180 objets originaux en bronze ont voyagé jusqu’à Munich depuis les villes proches du Vésuve : des lampes à huile, des candélabres, des pieds de lampe ainsi que des torches et des porte-lampes figuratifs. De nombreux objets proviennent des réserves du Musée archéologique national de Naples, dont certains n’ont plus été exposés depuis le 19e siècle, d’autres le sont pour la première fois. C’est à la doctoresse Ruth Bielfeldt, professeure à l’Université Ludwig-Maximilian de Munich, que l’on doit le projet de recherche “Nouvelle lumière de Pompéi”, un projet archéologique interdisciplinaire dont les découvertes sont présentées pour la première fois au public. De nombreuses pièces ont été restaurées spécialement pour cette exposition.

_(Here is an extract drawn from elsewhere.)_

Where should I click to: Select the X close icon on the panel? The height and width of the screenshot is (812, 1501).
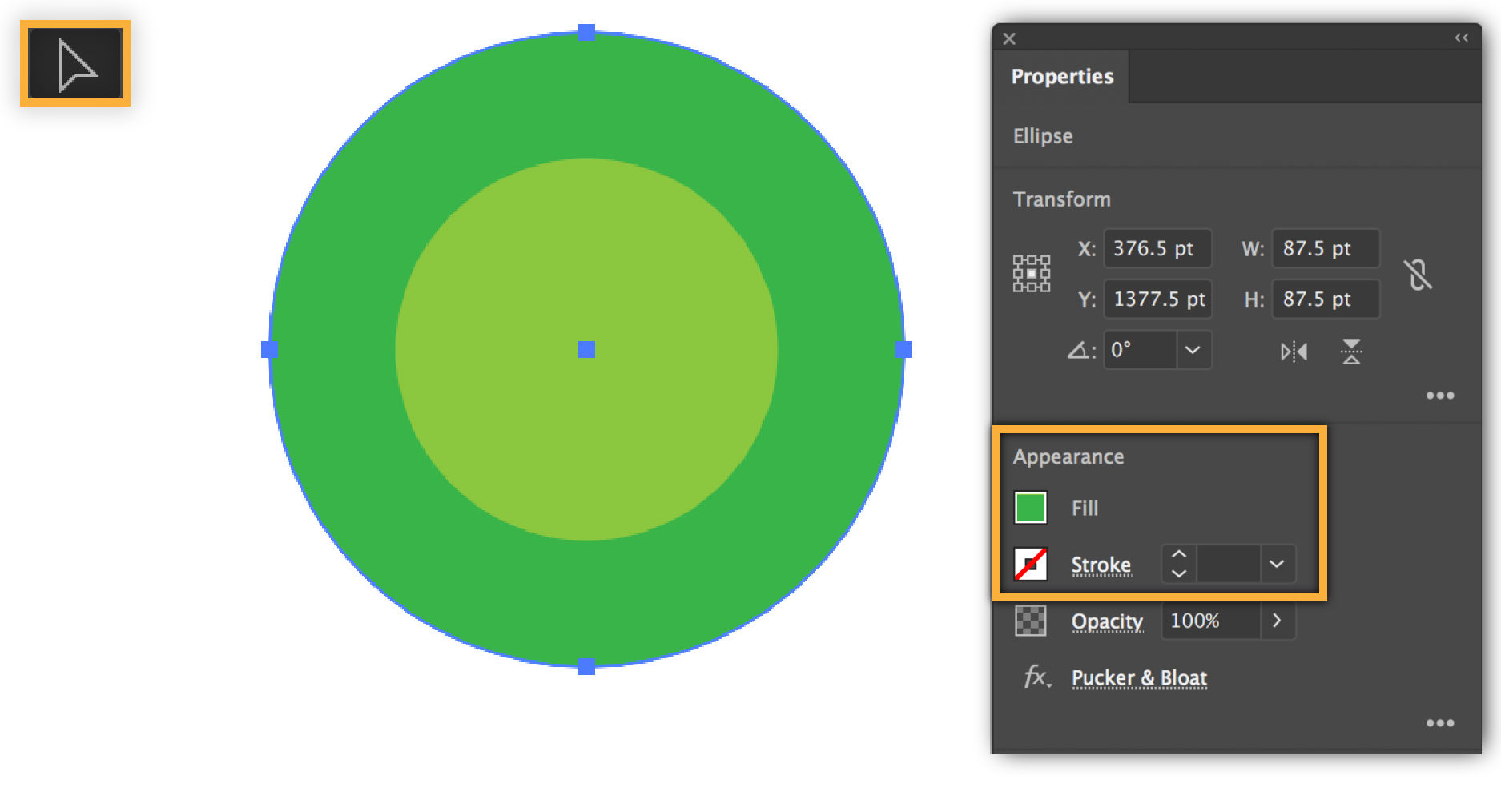[x=1008, y=38]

L’éclairage, forme culturelle de technologie essentielle à la formation des communautés humaines, fournit une clé pour une nouvelle compréhension de la vie dans la Rome antique. Les banquets, la religion, la magie, le sexe, le travail intellectuel, toutes ces activités ont besoin de lumière. L’exposition nous invite à nous plonger dans la nuit romaine, révélant la maison romaine comme un lieu de semi-obscurité, tout en éclairant l’histoire visuelle et conceptuelle de l’ombre.
La citation de Friedrich Nietzsche en épigraphe est basée sur une anecdote concernant le philosophe antique Diogène de Sinope : lorsque le cynique se rendit au marché un matin, il emporta une lampe allumée. Lorsqu’on lui demanda pourquoi il portait une lanterne en plein jour, il répondit : ” Je cherche l’homme “. Cette perspective anthropologique de la lumière en tant que moyen de communalité sert de fil conducteur à l’exposition, dont l’intention est d’attirer continuellement l’attention sur le fait que le monde antique nous est à la fois familier et étranger.

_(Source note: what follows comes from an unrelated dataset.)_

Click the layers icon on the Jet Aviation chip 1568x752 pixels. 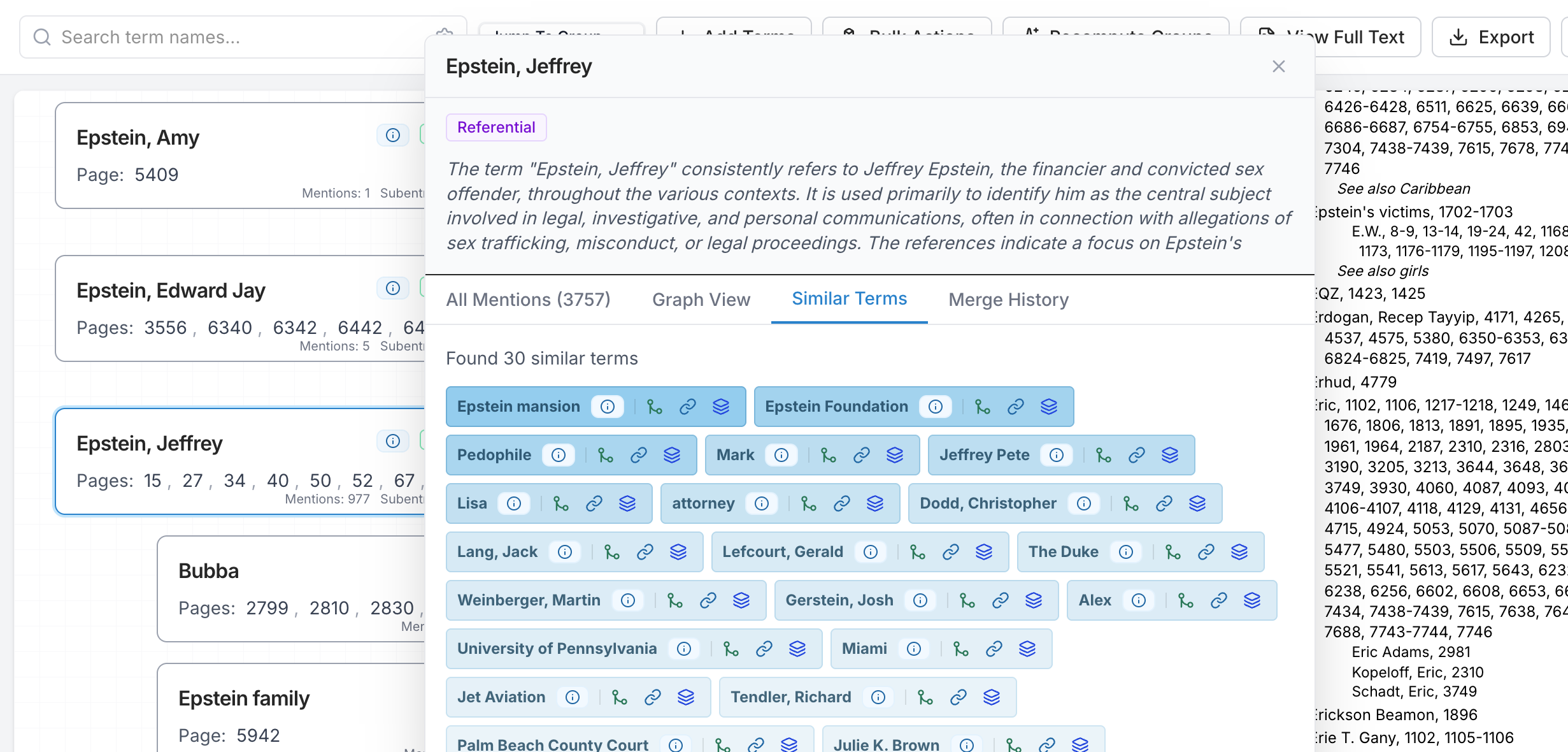[x=688, y=697]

Des lampes créées par le célèbre concepteur d’éclairage munichois Ingo Maurer sont intercalées dans l’exposition. Poétiques, ludiques, pleines d’esprit, mais aussi subversives, ces créations artistiques nous permettent de faire un saut de plus de deux mille ans dans les techniques d’éclairage. L’exposition nous rappelle constamment que l’art se marie avec la technique. La plupart des pièces exposées sont aussi des œuvres d’art qui nous racontent l’histoire des mentalités. Par exemple, ces lampes à huile dont l’anse est en forme de coq ou d’oie : ces animaux sont associés au réveil ou à la vigilance ; ou cette lampe à huile dont le réflecteur est une chauve-souris aux ailes déployées, un animal nocturne qui sait se diriger dans l’obscurité.
Crédits : © J.Eber (photographies officielles de l’exposition) et © Luc-Henri Roger.

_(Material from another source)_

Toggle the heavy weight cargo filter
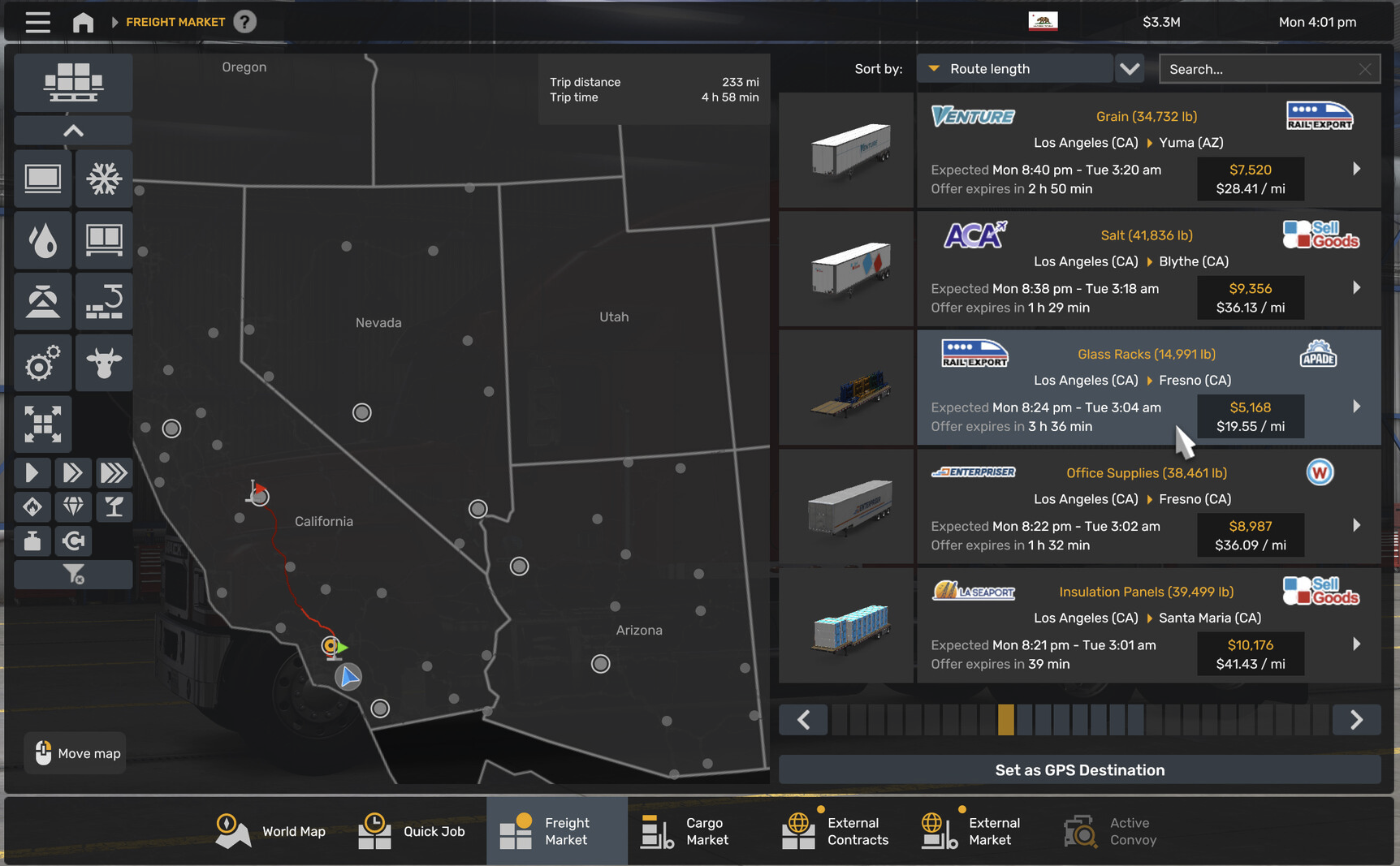 32,541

Une exposition fascinante qui peut se visiter du mardi au dimanche aux Antikensammlungen de la Königsplatz jusqu’au 2 avril 2023. Un catalogue (en allemand) est en vente pour le prix de 30 euros à la caisse du musée ou au prix de 35 euros en librairie. À noter que l’affichage explicatif est uniquement en allemand. Les textes traduits en anglais s’empruntent à la caisse du musée.